07/04/2008 05:12 am ET Updated May 25, 2011

Unity: Not Exactly Woodstock '69, But Close

It's not exactly Woodstock '69 but close. It's the season premiere '08 general election campaign. The music will be blaring. The crowd will be jumping. The loudspeakers booming. The cameras rolling and clicking, but the press buzz before today's official "Unity Tour" in the symbolically named town of Unity, New Hampshire, truly began last night in Washington. That's when Sen. Obama and his wife, Michelle, each wrote $2,300 checks easing the pain of Sen. Hillary Clinton's lost presidential nomination bid and paving the way -- quite literally -- for the Hillaryites and Obamacans to ditch their weapons and hold a massive group hug.

Today's unity demonstration with the current stars of the Democratic Party -- Hillary Clinton has now eclipsed her husband and former president as the Clinton who matters most in national politics and Barack Obama, is now the de-facto leader of the Democratic Party -- will be sharing the same stage, but this time pulling for just one candidate.

This promises to be the photo-op of the week, sending hundreds of journalists from around the world to a tiny town no one will ever forget, though no presidential candidate in recent years has visited there, but no matter. The press will capture the scene in living color. No doubt, MSNBC will cover it live.

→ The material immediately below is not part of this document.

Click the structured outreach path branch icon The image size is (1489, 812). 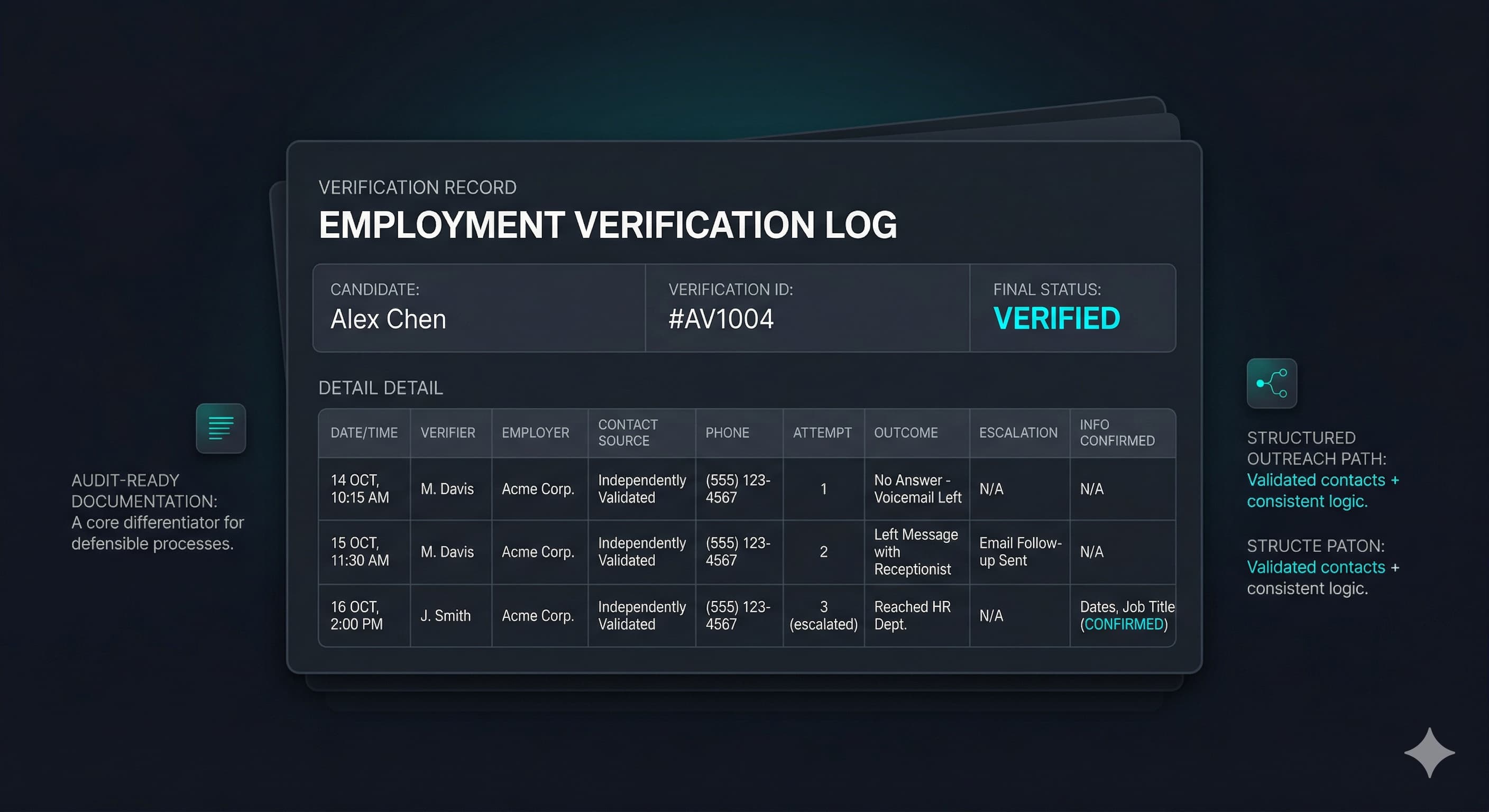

Mayhill Fowler of "OffTheBus fame" (The New Yorker) will be there, along with this reporter. We've been covering this gruesome cycle since last spring and I haven't seen Fowler since a bitterly cold night in Des Moines, Iowa, a few days before Barack Obama surprised Mrs. Clinton -- and the rest of the country -- with his huge win in the Iowa caucus.

The rest is history but history did shift in New Hampshire primary when Sen. Clinton bagged a win, and voters, as well as journalists, held their breath while each candidate traded wins and losses throughout this long and bitterly fought primary to the end, delivering and accepting blows -- some below the belt -- from each other and their host of loyal surrogates.

Bill Clinton remains miffed according to news reports, but he's not the one who captured 18 million votes. His wife did that and because she was such an accomplished campaigner and fighter, she's still negotiating the terms of her surrender -- and future participation in the campaign -- by employing a top notch lawyer to "work out the details" with the Obama officials, which includes retiring some of her $20 million debt, among other issues.

A former Joe Biden supporter now living in Iowa sent me an invitation to their version of the Unity, New Hampshire, event scheduled for this Saturday:

"In Des Moines, the floodwaters have receded, Republican merchants have put up their "no trespassing" signs, anxious mothers have quarantined their remaining daughters, and extra space has been set aside at the Polk County Jail. All this in preparation for the biennial invasion of Democrats upon the Capital City for the state convention of the Iowa Democratic Party.... Because UNITY between previously warring factions is the order of the day, the Obamacans and the Hillaryites have promised to meet on the dance floor at the Hotel Savery at 10 p.m. sharp for a group hug."

Barb Leach, former Vice Chair of the Iowa Democratic Party and former Team Hillary member, is returning home to lead the healing process in the Hawkeye state, which is also crucial to both Obama and McCain in the fall election.

Similar events -- both organized and grassroots -- are occurring all over the country.

Sure, feelings are still bruised as both candidates admit, but most Democratic voters seem to be circling the Obama wagon, ready to hitch their support behind the surprising and historic Democratic nominee.

The latest Quinnipiac polls suggest that unity between the warring Democratic factions in other important swing states has already started to take effect :

In Colorado, Obama is ahead of McCain 49% to 44% (+2.7 percent margin of error).
In Michigan, McCain trails Obama 42%to 48% (+2.6 percent margin of error).
In Wisconsin, Obama leads McCain 52% to 39% (+2.5 percent margin of error)
In Minnesota, Obama is 54% against McCain's 37% (+2.5 percent margin or error).

With numbers like these, one wouldn't imagine that a Unity-New Hampshire-love-in is even required. But both Clinton and Obama know small states like New Hampshire are more than just a photo-op and a symbol. These are the states that gave Obama the nomination and may well give him the general election a few months from now, if the trend continues.